Below are listed some of the more common types of credit agreement:

Bank overdraft - this is a type of revolving credit which allows a customer to overdraw on their current account, normally up to an agreed limit. Penalties for unauthorised overdrafts can be severe.

Hire purchase/Conditional sale agreement - very similar in composition, the main difference between the two is that in a conditional sale agreement the customer is committed to purchasing the goods whereas in a hire purchase agreement the customer is hiring the goods until the last payment is made which contains a nominal option to buy payment. Main similarity is that in both types of agreement the goods do not become the property of the customer until the final payment is made so the goods remain the property of the creditor till then.

There are special conditions governing protection and termination of these two types of agreement. If a customer has paid one third or more of the total price of the goods they become protected and the creditor would need a court order to repossess them. (Note-in Scotland it can be argued that a creditor would need a court order at any time to repossess) There are also rights governing voluntary termination by a customer. If a customer has paid more a half or more of the total price payable they can terminate the agreement and hand back the goods. If they have paid less than half the total price they can still terminate but would have to make up the difference. The customer must give written notice to the creditor that they wish to terminate the agreement and must do it before the creditor terminates otherwise the opportunity will, be lost. Termination is different from voluntarily handing back the goods where the customer may find themselves with no goods and having to pay any shortfall. 

Credit card - this is again a type of revolving credit where the customer can use the card to purchase goods or services or even draw cash advances. The card normally has a borrowing or spending limit which the customer should not exceed or there may be penalties. Customer can make a minimum monthly or whatever they can afford. Interest at a varying rate is added to the balance.

Credit sale agreement - this is a straight forward agreement where the customer purchases goods and agrees to make regular payments over a set period of time. The customer immediately becomes the owner of the goods and the interest rate may vary.

Secured loan (Second mortgage) - in this type of loan the customer puts up some form of security, normally the home. This loan may or may not be regulated by the consumer credit act depending on its purpose and when it was taken out. Prior to April 2008 the consumer credit act only applied to agreements worth £25,000 or less. Also not covered by the consumer credit act were secured loans that had been taken out with the first mortgage lender for home improvements. When the financial limits were removed from the Act all secured lending come under its jurisdiction.

The first-charge mortgage sector (your traditional home-purchase mortgage) is regulated by the Financial Conduct Authority (FCA).

Credit agreements (withdrawal)

The client has the right to withdraw from a prospective credit agreement at any time before it has been executed (e.g. signed by both parties).

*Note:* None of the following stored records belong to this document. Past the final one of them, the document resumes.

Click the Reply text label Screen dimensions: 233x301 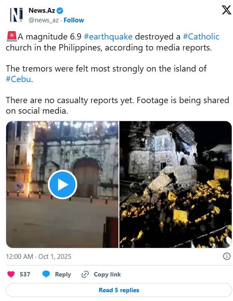[x=63, y=274]
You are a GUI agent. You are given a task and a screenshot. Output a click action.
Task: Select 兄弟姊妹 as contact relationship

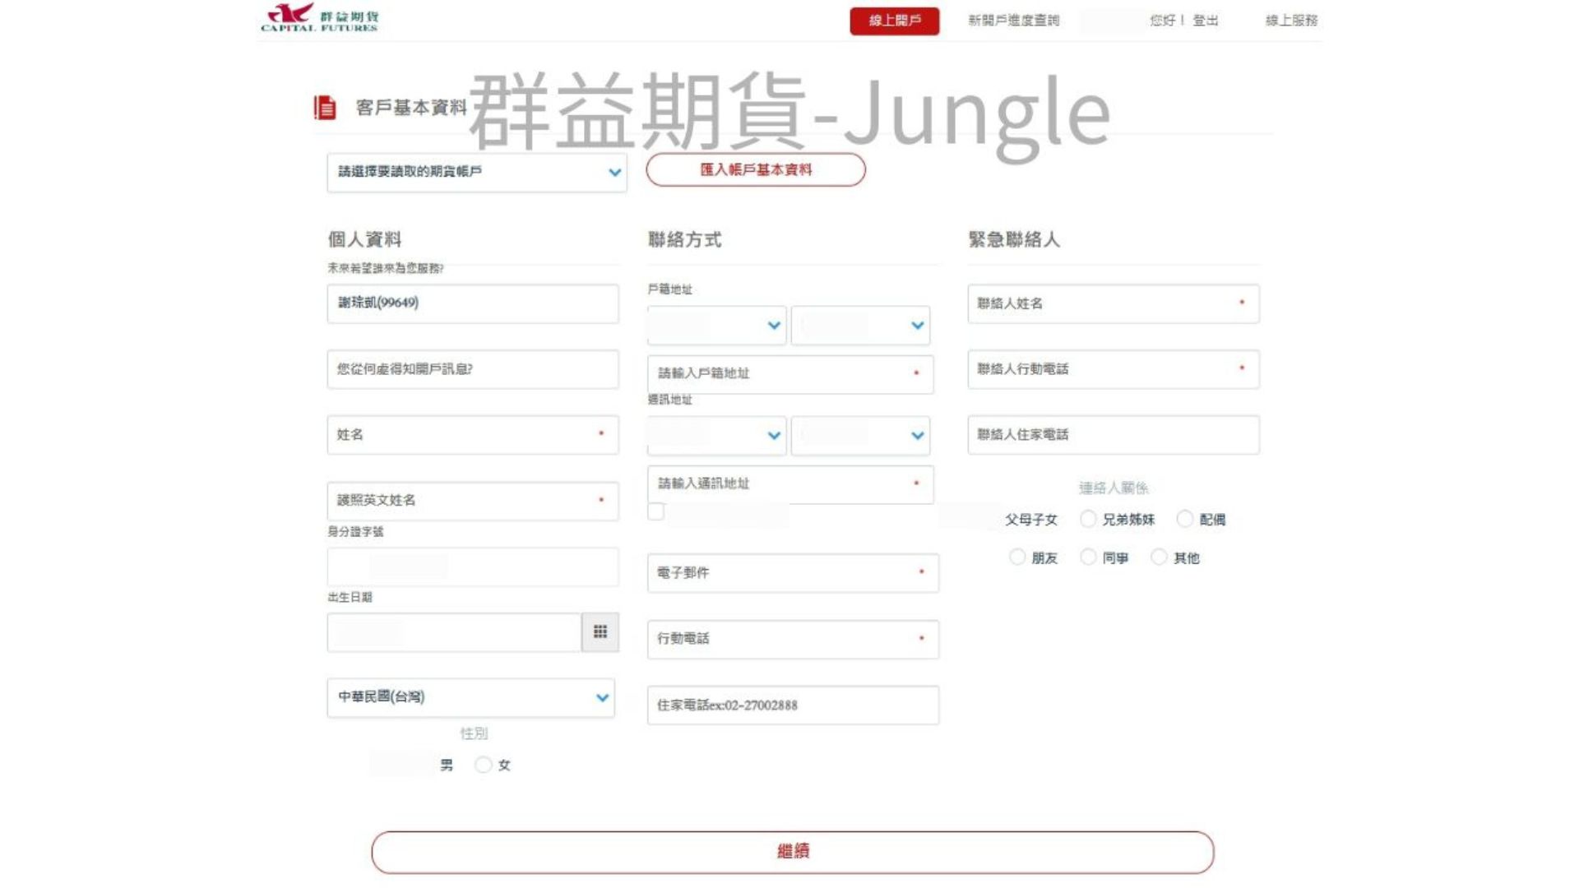[1088, 519]
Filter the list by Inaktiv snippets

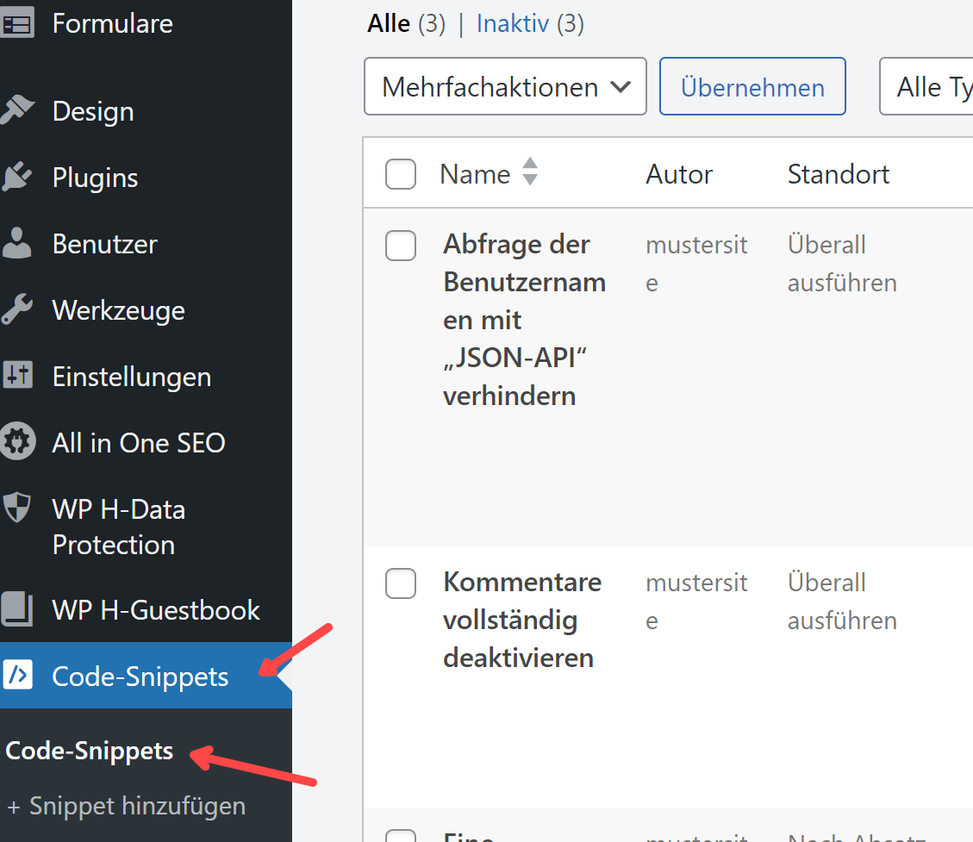click(x=512, y=23)
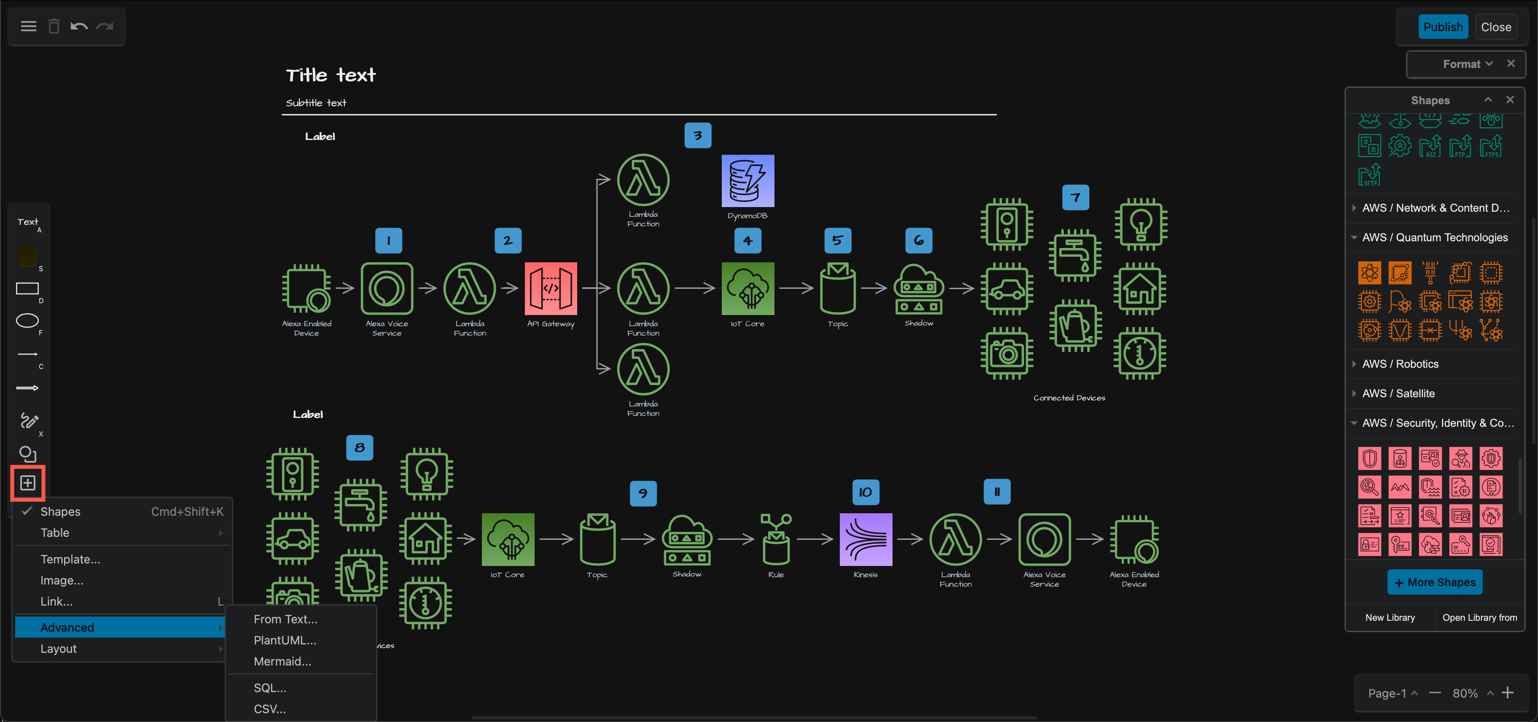The width and height of the screenshot is (1538, 722).
Task: Select Mermaid... from Advanced submenu
Action: [282, 661]
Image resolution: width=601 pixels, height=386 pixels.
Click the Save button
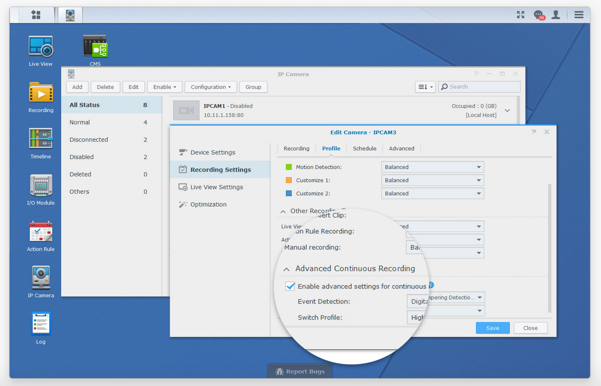click(492, 328)
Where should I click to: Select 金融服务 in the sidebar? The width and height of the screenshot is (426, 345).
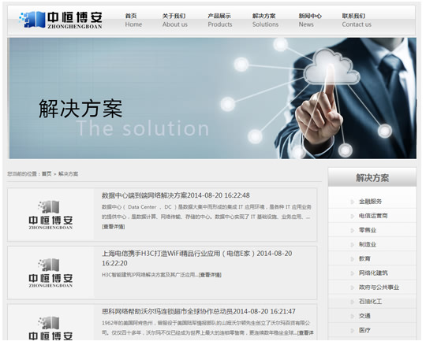point(370,202)
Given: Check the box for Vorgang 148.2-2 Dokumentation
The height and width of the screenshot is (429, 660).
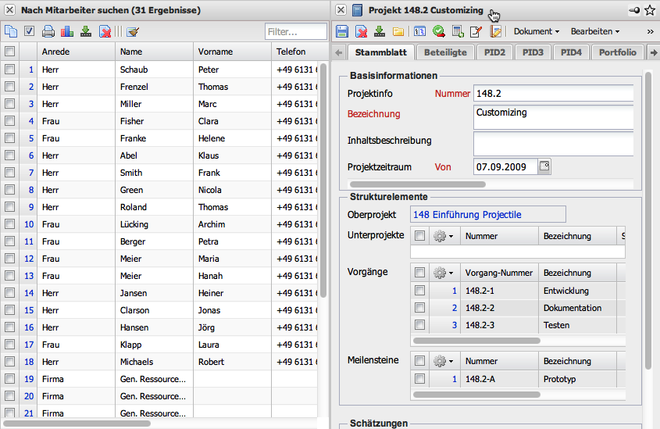Looking at the screenshot, I should [x=420, y=308].
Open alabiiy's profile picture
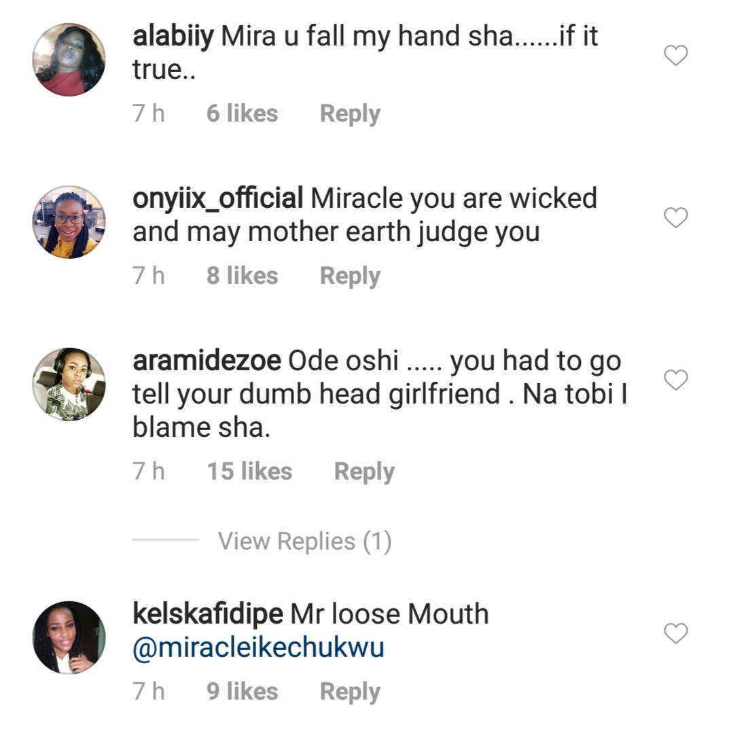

Credit agreements (cancellation)

From the 1 February 2011 a customer has the right to withdraw from a credit agreement within 14 days without giving any reason under the consumer credit directive. It applies to all regulated agreements except:

agreements for credit exceeding £60,260 
agreements secured on land 
restricted-use credit agreements to finance the purchase of land 
agreements for bridging loans in connection with the purchase of land

If the agreement was made before 1 February 2011, cancellation rights apply only where the credit agreement was:

signed away from the trade premises; and 
following face to face negotiation with the creditor or supplier. Telephone calls do not count as face to face

In this case the client has a five day cooling off period from receipt of the creditor's signed copy of the agreement and a notice of cancellation rights.